While you’re out exploring new places, don’t forget to explore what’s right under your nose. Today we take a run around my local town of Crewe in Cheshire. Prior to the 1830s Crewe was just a tiny hamlet and then the Grand Junction Railway chose it as the site for their locomotive works and so Crewe grew as an engineering hub with the Locomotive works, Coach Works, Steel Works and then later Rolls Royce made a home here.
You may have just passed through on the train, it has rail links with Liverpool and Manchester, Birmingham and London and into Wales through to Holyhead. The railway arrived in 1837 along with its hotel the Crewe Arms Hotel. Queen Victoria was a regular visitor on her way to Balmoral in Scotland. They built a tunnel from the station to the hotel so she could get between the two in private.
Crewe is known for its 4 eagles which used to adorn parts of the Crewe Works. These came with scrap from the collapsed Dee Bridge at Chester but were too good to be melted down and so were kept.
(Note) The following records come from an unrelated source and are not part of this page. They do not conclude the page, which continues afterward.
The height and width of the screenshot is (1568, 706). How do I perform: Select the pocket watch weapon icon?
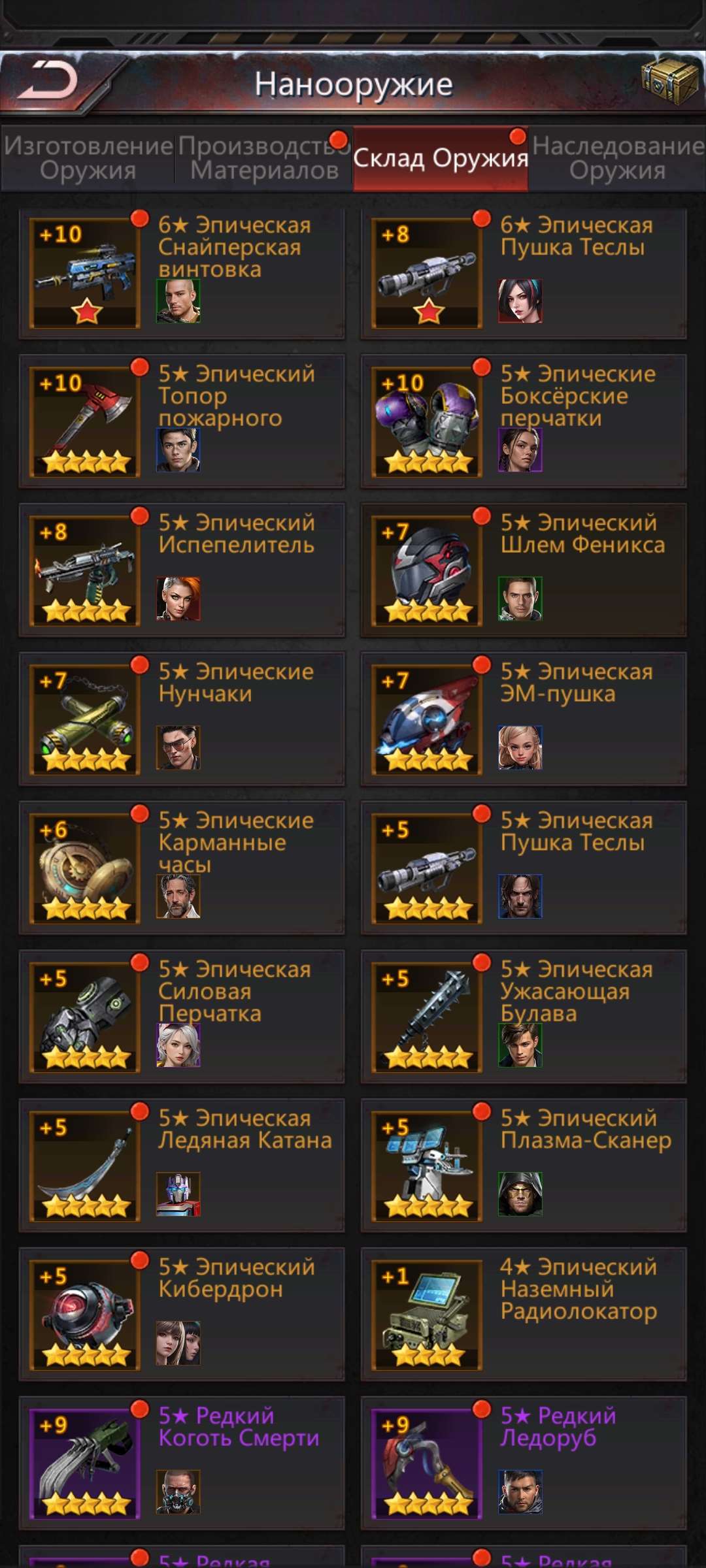pos(85,869)
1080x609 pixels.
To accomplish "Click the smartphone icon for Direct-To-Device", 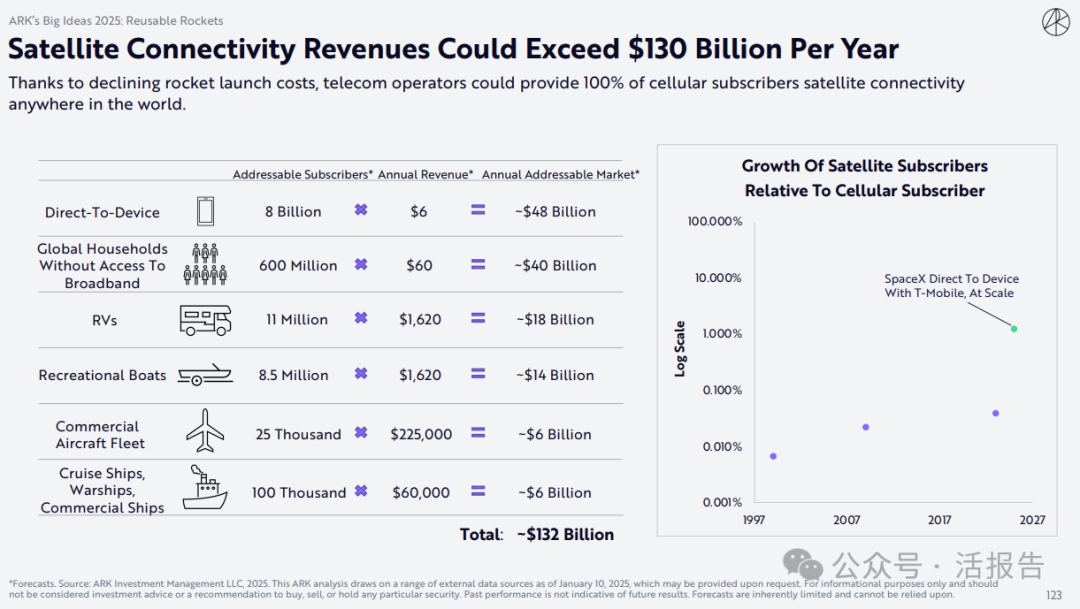I will tap(205, 211).
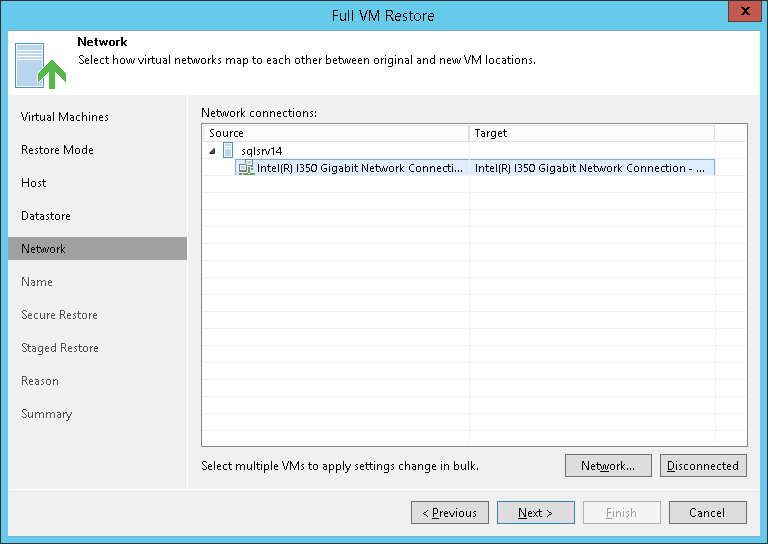Cancel the restore wizard
The width and height of the screenshot is (768, 544).
coord(707,513)
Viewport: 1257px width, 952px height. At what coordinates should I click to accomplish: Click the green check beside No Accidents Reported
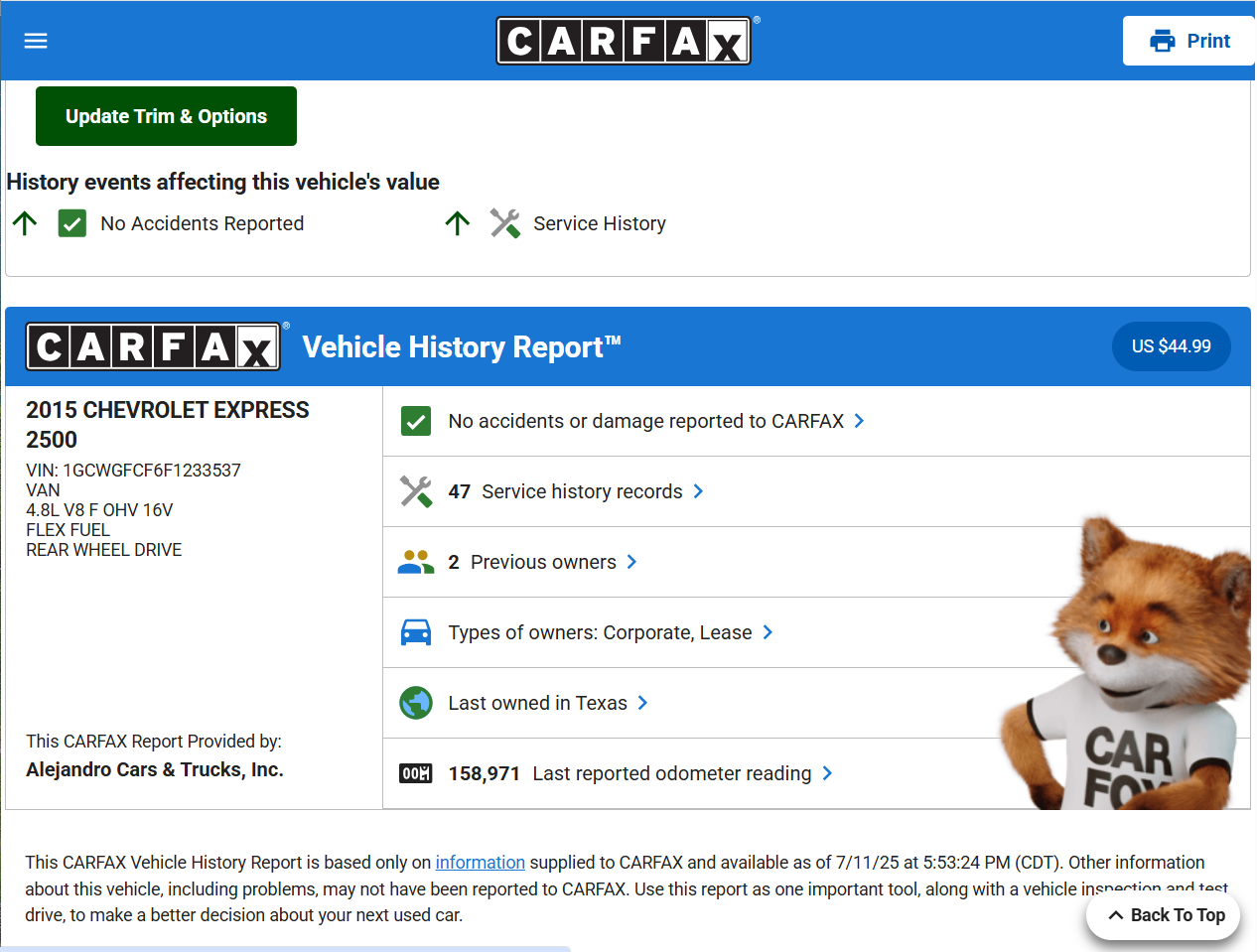tap(72, 223)
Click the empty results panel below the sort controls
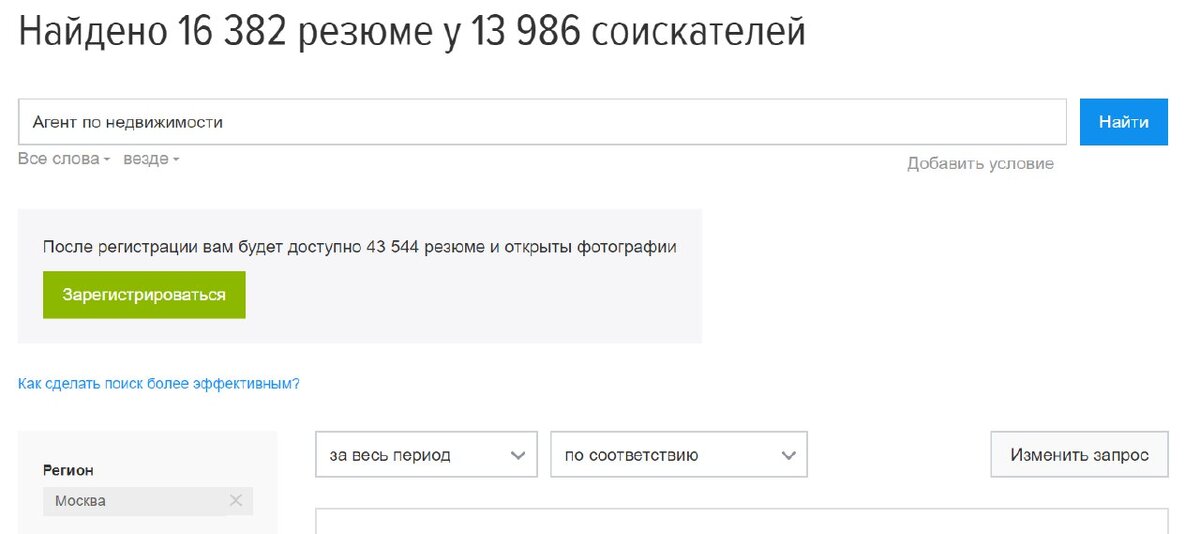The image size is (1200, 534). [x=742, y=521]
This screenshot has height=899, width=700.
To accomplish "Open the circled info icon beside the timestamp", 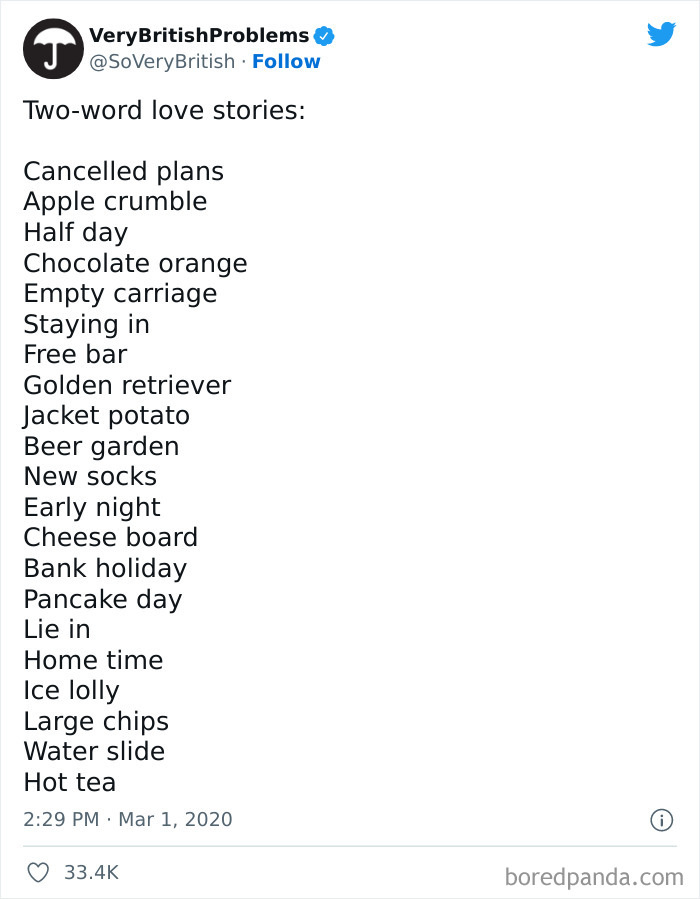I will (661, 819).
Two of these now reside at the Crewe Heritage Centre another stands at the entrance to the electric depot not far from the park and the fourth at Eagle Bridge Medical Centre on Dunwoody Way just yards from where the Eagle Bridge used to stand crossing the Chester Line and dividing the locomotive works on one side to the coach works on the other.
Rolls Royce built their factory here in 1938 to help with the war effort building Merlin Engines for aircraft here. After the war they transitioned to making cars under the Rolls Royce and Bentley Badges. Many skilled craftsmen still work here today and lots famous people will have visited over the years to spec out their cars. In more recent time the brands have been divided but the factory remains to this day as the home of Bentley Motor Cars.
Our route takes us past the theatre, the first building dated to 1881 and was built on a disused catholic chapel. The well from the chapel is still under the stage in the current building I believe. Famous visitors to the theatre included Stan Laurel and Charlie Chaplin, unfortunately that building burnt down in 1910 and was replaced with the current building the following year.
Our route takes us through Queens Park which is beautiful. The 44 acre grade 2 listed park dating to the 1880s includes a boating lake, cafe and play area and is well worth a visit.
Our route today is just under 7 miles. Starting at the park then heading through to the Bentley factory at Pyms Lane before heading through Leighton Brook Park and on into the town centre. We pause at the Lyceum theatre, Town Hall and Heritage Centre before heading past the remains of Christchurch and the original workers houses from Crewe Works at Betley Street and on to the site of the Eagle Bridge and Crewe Works on Dunwoody Way before heading back to the park via the Valley.